• [CHECK YOUR UNDERSTANDING]
1. Answer these questions using the migraine article.
(a) On what kinds of samples have some researchers run tests on migraine sufferers?
(b) Which two essential minerals does the article say are also metals?
(c) Where do inorganic minerals occur naturally?
2. Copy everything in the migraine article from "The Difference Between Minerals" down to "about 50 others.", and swap "copper" for "nickel" wherever it appears.

Heavy Metal Toxicity and Mineral Deficiencies May Contribute to Migraine
Most migraine sufferers hunt for the trigger of their migraines by attempting to identify the common event that precedes their migraine episodes. This search is often unsuccessful, precisely because it seems as if many different events can bring on the episodes. In response, some researchers have performed blood, hair, and urine tests on migraine sufferers to find the physical characteristics they all seem to have in common.
The Difference Between Minerals and Metals
Before analysing the possible role of metals and minerals in migraine, it is important to understand the difference between metals and minerals. After all, copper and iron are essential minerals, but they are also metals. This is what you need to know:
- Essential minerals include calcium, magnesium, potassium, phosphorus, sodium, sulphur, boron, bromine, chromium, copper, cobalt, germanium, iron, iodine, lithium, manganese, molybdenum, silicon, selenium, vanadium, zinc, and about 50 others.
- When taken in appropriate amounts, these are healthy, nutritious minerals. When taken in excessive amounts, most of them are toxic metals.
- Most essential minerals can occur in both organic and inorganic forms.
- Inorganic minerals are those that occur naturally in rocks and soil, or those that have been modified through industrial processes. These are not toxic in appropriate amounts, but they are artificial forms that one should consume only if one cannot obtain minerals from plant sources.

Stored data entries
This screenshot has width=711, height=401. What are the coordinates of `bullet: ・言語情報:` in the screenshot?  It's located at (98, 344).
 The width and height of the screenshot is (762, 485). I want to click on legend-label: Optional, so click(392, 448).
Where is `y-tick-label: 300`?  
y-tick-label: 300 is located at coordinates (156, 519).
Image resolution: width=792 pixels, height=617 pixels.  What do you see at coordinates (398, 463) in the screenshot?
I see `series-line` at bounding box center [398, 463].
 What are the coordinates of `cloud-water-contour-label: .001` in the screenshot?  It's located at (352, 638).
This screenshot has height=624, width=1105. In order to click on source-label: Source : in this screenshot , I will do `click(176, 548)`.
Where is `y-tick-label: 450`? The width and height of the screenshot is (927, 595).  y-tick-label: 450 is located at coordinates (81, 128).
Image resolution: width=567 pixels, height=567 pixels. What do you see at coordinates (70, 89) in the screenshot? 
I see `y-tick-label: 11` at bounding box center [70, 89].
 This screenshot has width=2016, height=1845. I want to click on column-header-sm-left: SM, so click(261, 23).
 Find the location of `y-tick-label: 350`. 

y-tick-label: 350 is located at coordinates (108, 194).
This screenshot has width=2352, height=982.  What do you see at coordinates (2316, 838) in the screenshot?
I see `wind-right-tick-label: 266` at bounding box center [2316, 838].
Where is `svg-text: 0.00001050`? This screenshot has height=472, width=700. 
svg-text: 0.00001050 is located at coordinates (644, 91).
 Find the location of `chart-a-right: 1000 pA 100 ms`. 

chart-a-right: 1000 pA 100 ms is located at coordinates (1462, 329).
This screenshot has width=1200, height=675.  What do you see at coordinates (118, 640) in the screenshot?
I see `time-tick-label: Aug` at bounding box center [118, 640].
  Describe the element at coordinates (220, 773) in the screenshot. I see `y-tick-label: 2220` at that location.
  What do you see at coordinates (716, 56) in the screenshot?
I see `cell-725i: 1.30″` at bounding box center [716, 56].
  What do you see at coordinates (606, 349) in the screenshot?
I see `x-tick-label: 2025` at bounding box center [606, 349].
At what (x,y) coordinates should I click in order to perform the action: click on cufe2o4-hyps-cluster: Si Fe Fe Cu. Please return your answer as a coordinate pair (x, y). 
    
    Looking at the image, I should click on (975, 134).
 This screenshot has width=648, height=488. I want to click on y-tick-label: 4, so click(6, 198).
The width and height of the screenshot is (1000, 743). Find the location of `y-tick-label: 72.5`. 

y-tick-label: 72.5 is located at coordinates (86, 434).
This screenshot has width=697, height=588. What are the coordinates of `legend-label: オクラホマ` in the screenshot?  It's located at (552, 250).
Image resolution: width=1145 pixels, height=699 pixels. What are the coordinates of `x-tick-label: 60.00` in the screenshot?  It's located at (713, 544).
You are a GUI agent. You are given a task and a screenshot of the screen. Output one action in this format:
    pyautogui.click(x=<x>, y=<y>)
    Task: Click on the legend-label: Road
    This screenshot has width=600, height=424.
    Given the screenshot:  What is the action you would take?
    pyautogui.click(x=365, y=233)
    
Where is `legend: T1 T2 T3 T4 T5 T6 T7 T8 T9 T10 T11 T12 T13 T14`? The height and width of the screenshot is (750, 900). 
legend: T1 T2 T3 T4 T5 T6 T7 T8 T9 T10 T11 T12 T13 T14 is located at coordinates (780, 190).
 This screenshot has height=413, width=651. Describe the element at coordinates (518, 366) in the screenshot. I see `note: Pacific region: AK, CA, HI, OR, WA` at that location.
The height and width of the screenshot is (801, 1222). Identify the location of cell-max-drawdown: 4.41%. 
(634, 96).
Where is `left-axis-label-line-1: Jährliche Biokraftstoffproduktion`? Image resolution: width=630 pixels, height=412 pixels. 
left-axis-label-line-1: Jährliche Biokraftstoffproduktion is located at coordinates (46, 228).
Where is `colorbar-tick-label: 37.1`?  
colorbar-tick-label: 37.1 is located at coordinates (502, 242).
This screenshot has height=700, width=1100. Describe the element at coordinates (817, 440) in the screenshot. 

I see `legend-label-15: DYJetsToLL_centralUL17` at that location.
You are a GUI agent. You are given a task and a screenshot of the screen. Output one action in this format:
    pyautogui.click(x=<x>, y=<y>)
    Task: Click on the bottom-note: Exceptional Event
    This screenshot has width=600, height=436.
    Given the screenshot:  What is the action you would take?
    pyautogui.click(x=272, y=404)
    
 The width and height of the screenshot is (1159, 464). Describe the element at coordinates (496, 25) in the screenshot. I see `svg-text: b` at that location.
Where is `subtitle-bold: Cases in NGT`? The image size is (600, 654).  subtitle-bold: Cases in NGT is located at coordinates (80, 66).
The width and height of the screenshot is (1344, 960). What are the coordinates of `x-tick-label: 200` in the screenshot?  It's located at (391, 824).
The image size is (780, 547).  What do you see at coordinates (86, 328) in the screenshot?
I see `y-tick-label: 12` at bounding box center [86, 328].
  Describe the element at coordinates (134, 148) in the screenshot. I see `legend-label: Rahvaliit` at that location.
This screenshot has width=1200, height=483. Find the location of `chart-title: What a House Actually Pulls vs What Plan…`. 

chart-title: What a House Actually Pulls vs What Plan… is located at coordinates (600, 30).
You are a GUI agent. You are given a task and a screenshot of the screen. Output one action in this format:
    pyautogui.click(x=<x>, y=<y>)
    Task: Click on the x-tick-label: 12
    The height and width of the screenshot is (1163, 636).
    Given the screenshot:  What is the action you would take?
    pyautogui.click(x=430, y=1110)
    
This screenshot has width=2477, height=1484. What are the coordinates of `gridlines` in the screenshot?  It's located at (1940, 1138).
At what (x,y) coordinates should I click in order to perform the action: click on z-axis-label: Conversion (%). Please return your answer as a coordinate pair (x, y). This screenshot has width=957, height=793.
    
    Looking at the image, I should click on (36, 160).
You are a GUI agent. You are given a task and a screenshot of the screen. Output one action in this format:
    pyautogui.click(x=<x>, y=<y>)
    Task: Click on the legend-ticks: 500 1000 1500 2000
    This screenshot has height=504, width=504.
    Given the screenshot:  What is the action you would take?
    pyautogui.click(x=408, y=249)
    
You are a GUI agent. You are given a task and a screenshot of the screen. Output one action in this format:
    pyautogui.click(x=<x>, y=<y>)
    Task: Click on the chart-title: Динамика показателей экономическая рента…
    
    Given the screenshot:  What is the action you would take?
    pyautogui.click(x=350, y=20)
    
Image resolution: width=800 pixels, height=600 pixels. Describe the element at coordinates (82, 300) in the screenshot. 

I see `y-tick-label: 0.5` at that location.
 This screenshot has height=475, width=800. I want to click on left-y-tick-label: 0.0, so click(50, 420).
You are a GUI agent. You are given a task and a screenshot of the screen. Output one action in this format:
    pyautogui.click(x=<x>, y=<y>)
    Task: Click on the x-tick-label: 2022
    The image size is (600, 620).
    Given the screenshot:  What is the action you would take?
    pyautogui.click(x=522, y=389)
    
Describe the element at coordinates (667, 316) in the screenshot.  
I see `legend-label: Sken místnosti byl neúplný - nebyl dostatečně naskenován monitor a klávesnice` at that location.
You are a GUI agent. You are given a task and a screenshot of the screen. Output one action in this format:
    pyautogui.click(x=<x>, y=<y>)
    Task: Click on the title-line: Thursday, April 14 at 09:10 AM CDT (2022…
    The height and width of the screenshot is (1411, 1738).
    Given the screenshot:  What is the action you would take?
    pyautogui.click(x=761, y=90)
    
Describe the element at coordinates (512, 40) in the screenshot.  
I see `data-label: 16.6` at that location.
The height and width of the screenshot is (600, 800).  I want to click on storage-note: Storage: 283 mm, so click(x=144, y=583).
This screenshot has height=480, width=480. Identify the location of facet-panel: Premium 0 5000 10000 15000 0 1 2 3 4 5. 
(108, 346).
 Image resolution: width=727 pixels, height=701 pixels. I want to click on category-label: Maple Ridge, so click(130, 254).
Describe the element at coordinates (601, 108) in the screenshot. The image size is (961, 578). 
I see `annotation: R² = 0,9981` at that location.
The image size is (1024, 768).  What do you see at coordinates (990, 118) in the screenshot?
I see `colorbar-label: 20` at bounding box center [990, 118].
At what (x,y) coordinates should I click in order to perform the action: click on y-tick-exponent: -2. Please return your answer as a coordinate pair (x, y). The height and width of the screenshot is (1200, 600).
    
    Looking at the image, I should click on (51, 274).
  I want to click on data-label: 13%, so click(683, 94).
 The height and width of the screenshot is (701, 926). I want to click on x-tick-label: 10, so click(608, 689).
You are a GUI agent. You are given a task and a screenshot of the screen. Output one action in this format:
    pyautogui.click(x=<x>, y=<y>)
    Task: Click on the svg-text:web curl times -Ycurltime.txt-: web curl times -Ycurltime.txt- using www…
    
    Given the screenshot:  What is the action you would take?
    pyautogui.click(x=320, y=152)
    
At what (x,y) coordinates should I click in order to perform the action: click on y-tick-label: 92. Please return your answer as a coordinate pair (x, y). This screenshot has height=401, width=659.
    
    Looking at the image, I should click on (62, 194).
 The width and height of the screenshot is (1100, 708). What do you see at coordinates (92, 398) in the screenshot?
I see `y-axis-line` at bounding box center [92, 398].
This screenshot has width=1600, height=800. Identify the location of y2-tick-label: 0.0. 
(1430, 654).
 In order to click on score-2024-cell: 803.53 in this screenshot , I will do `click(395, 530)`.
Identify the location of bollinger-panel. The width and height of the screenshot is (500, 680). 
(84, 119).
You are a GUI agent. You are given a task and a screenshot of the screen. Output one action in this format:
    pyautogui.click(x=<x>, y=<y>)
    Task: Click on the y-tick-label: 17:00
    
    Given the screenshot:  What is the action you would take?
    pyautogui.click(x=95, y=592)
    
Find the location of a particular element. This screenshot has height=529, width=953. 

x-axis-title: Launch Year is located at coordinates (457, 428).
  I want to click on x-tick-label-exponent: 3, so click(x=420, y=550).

• [ANSWERS FOR THIS EXERCISE]
1.
(a) Blood, hair, and urine.
(b) Copper and iron.
(c) In rocks and soil.

2.
The Difference Between Minerals and Metals
Before analysing the possible role of metals and minerals in migraine, it is important to understand the difference between metals and minerals. After all, nickel and iron are essential minerals, but they are also metals. This is what you need to know:
- Essential minerals include calcium, magnesium, potassium, phosphorus, sodium, sulphur, boron, bromine, chromium, nickel, cobalt, germanium, iron, iodine, lithium, manganese, molybdenum, silicon, selenium, vanadium, zinc, and about 50 others.